What needs to be done:
Could you render the listing as a Markdown table with the columns Row and Line Text, starting with the line that contains "This screenshot has height=335, width=447." and going on through the end of the listing, with blank lines left out and the pictures left out?

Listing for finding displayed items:

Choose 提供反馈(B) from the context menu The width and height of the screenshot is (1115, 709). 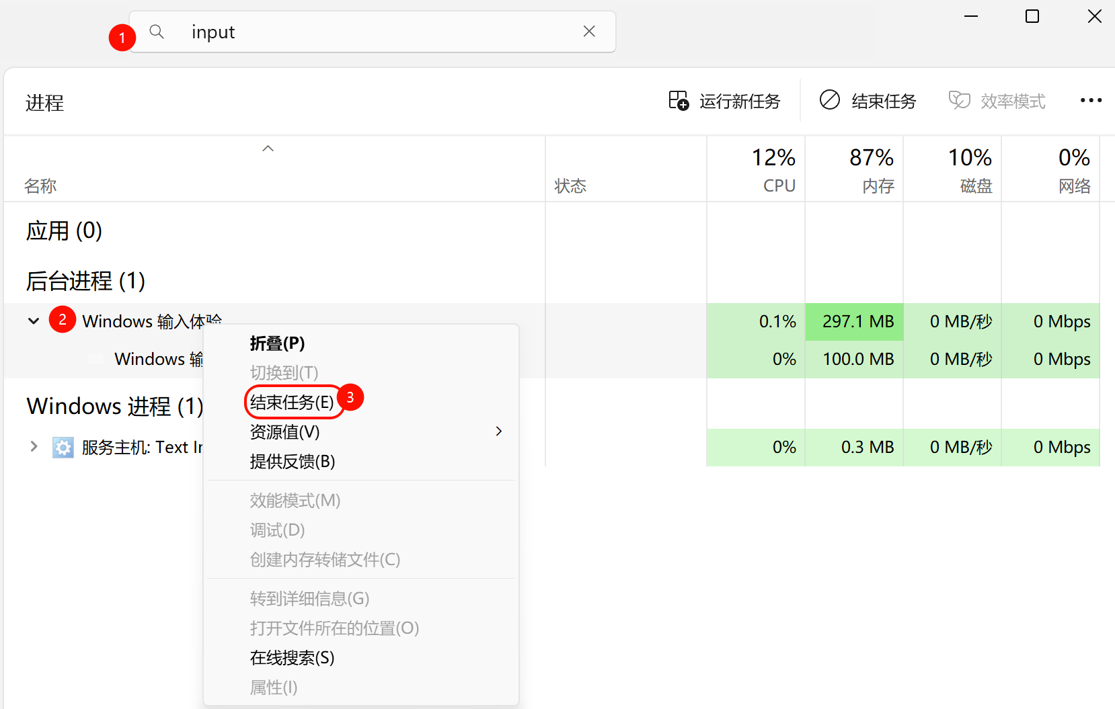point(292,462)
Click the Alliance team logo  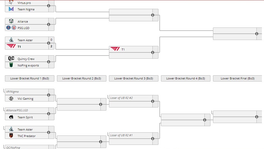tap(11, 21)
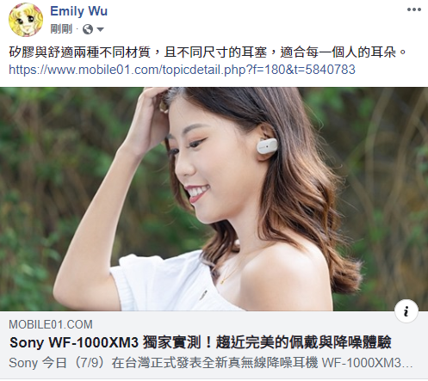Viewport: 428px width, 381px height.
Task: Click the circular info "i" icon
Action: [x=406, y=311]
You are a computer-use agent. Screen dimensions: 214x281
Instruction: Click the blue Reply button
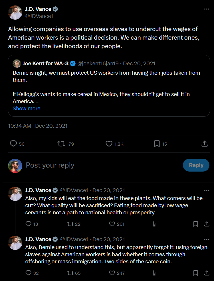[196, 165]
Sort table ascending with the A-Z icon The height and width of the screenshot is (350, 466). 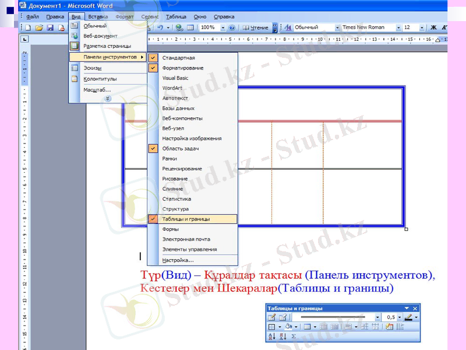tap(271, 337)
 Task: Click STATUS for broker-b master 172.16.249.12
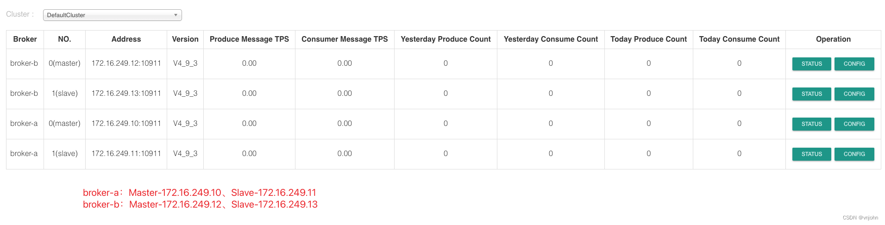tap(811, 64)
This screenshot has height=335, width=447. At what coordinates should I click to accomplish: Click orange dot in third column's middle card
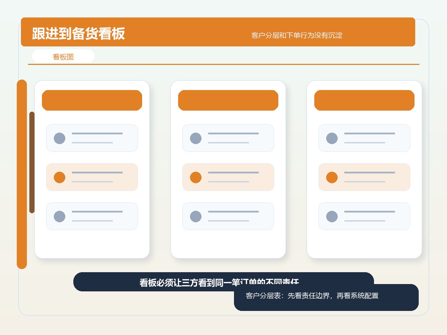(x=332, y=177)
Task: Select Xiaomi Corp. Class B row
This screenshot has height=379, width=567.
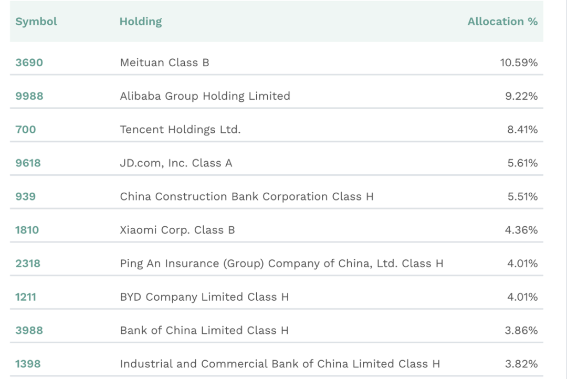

Result of this task:
| Row | Line Text |
|---|---|
| 1 | This screenshot has height=335, width=447. At what coordinates should I click to accomplish: Click orange dot in third column's middle card |
| 2 | (x=332, y=177) |
| 3 | Task: Select Xiaomi Corp. Class B row |
| 4 | This screenshot has height=379, width=567. |